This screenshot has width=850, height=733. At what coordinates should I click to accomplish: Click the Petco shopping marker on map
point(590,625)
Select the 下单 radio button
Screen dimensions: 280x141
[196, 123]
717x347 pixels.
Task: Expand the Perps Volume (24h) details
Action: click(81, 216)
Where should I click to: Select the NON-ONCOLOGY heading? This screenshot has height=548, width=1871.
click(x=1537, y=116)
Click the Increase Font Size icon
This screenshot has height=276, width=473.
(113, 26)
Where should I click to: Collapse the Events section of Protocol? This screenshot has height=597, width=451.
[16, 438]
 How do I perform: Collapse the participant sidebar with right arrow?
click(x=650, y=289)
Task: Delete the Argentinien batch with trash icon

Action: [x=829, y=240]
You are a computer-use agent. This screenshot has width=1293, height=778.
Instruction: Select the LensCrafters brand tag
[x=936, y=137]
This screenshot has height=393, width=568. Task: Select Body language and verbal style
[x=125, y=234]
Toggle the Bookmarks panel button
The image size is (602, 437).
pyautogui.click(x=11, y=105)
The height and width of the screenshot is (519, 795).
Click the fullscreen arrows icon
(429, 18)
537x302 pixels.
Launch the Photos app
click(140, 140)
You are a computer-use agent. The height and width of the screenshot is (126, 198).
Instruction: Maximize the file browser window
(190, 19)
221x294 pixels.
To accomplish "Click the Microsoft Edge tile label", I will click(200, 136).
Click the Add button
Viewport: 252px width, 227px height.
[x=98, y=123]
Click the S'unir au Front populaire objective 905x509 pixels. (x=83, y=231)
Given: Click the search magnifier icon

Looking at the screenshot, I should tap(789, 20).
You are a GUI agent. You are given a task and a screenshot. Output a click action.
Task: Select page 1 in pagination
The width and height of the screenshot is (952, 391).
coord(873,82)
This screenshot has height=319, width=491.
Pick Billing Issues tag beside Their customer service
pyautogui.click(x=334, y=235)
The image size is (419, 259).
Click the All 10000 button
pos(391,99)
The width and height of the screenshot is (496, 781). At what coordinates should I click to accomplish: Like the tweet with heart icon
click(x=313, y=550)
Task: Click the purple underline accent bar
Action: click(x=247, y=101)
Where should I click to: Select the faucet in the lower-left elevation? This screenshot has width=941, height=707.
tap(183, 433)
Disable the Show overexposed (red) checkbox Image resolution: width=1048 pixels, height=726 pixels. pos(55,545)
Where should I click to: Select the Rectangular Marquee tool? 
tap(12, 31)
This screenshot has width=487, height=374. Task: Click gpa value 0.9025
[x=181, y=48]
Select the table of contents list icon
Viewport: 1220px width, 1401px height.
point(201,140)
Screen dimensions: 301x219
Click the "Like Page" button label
########
- Problem details
In the records above, find each line holding "agent" and copy it.

- Reply to the task
You are a computer-use agent. This screenshot has width=1293, height=778.
You are a computer-use agent. The height and width of the screenshot is (126, 198).
You are a GUI agent. You are given a task and a screenshot. Output a click action.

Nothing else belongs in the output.